At another table, Sara Perez of Puerto Rico picks up a copy of Charles Spurgeon's classic, What the Holy Spirit Does in a Believer's Life. Excitement fills her eyes as she speaks of the help the book will provide as she prepares to lead an upcoming women's conference in Columbia.


These three know the power of the printed word: to convict of sin, to encourage Christians struggling in their spiritual life, to equip pastors and leaders to build the church.

That's why they're perusing from the $60,000 in books shipped here from the United States.

At the helm of this operation is manager Don Veldboom of Operation Mobilization Literature Ministry.

As he walks through the stacks of books in English, French, Spanish and Russian, customers catch his eye. One man makes an offer on four books on counseling.

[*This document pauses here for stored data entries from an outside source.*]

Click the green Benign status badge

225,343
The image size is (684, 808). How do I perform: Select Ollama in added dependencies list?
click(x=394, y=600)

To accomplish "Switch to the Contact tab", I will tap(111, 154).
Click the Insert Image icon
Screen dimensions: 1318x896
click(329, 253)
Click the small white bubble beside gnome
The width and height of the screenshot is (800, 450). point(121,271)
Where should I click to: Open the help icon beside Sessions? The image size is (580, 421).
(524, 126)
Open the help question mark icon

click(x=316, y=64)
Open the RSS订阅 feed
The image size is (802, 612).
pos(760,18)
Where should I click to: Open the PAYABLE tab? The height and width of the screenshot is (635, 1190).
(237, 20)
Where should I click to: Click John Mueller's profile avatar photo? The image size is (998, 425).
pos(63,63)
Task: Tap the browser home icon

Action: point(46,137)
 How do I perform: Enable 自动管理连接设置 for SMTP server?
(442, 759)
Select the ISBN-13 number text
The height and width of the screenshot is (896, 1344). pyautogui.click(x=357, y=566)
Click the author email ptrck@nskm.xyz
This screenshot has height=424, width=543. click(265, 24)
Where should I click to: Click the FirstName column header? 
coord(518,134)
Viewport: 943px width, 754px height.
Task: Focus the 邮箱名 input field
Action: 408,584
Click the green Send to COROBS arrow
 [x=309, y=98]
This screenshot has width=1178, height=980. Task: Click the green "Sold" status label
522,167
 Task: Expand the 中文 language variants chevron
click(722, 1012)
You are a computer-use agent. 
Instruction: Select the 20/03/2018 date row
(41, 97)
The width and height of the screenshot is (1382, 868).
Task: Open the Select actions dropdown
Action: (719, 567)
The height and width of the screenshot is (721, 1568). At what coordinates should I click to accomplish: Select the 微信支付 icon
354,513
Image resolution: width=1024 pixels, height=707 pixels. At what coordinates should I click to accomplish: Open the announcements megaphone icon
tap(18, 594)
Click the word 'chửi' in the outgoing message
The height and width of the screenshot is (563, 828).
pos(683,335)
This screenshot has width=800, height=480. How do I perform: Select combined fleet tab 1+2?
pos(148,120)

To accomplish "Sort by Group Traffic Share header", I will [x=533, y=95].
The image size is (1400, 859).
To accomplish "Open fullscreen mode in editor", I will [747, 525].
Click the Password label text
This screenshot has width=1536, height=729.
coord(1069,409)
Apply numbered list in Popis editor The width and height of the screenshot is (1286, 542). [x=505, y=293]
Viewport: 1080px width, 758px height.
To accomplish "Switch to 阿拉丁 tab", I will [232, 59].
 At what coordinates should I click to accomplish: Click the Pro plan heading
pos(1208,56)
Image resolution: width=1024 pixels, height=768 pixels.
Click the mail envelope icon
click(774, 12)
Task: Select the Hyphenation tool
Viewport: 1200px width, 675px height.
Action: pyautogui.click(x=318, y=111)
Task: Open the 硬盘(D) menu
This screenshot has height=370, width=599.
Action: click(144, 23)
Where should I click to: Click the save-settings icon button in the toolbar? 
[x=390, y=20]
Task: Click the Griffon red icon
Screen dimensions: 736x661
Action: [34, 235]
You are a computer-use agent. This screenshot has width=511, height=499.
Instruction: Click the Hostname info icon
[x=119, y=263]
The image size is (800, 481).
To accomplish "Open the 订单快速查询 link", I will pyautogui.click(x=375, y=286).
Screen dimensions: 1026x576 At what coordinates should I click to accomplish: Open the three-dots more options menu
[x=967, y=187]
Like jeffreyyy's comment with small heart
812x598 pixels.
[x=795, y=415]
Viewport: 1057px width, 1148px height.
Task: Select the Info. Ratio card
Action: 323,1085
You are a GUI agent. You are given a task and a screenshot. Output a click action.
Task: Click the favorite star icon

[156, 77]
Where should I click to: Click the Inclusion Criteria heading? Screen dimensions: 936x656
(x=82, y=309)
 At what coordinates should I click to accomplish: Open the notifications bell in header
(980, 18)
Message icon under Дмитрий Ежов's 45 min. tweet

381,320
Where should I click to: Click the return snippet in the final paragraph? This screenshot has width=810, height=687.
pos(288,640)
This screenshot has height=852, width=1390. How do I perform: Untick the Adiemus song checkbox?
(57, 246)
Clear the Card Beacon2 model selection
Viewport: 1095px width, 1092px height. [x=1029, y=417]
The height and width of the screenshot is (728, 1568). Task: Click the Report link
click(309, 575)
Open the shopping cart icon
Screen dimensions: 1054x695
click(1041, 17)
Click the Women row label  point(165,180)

Veldboom takes the offer and fields more questions. In between, he speaks of the book stand's primary purpose: placing resources into the hands of those engaged in ministry.

"We really want to see these books go to people who might not otherwise have access to them," he says. So far, the majority of buyers have come from places other than North America.

"Many of these are closeout books. Were subsidizing the price to get books into the people's hands."

Veldboom moves from table to table, pointing to his wares. A $14 book has been slashed to $4. On another table, $50 Bibles are on sale for $20. The inventory is heavy in books on missiology, prayer and discipleship.

Bible commentaries, the top sellers, sold out the first day.

Mefonyan understands why. Books are scarce in his native Bafut, located in a remote area of his country. And as a translator who has helped translate 50 percent of the New Testament into Bafut, Mefonyan knows the power of the Bible.

The 100-year-old church in his village experienced a revival when parts of the New Testament were finally available to them.

"As people read the Scriptures, they started to pray. Now they're being trained to bring others to Christ," he says with excitement. "Whenever I travel, I bring back a satchel full of books, not only to equip myself, but to see that others are equipped."

For Veldbloom, that sort of comment makes all of the effort in supervising the busy open-air book mart worth it.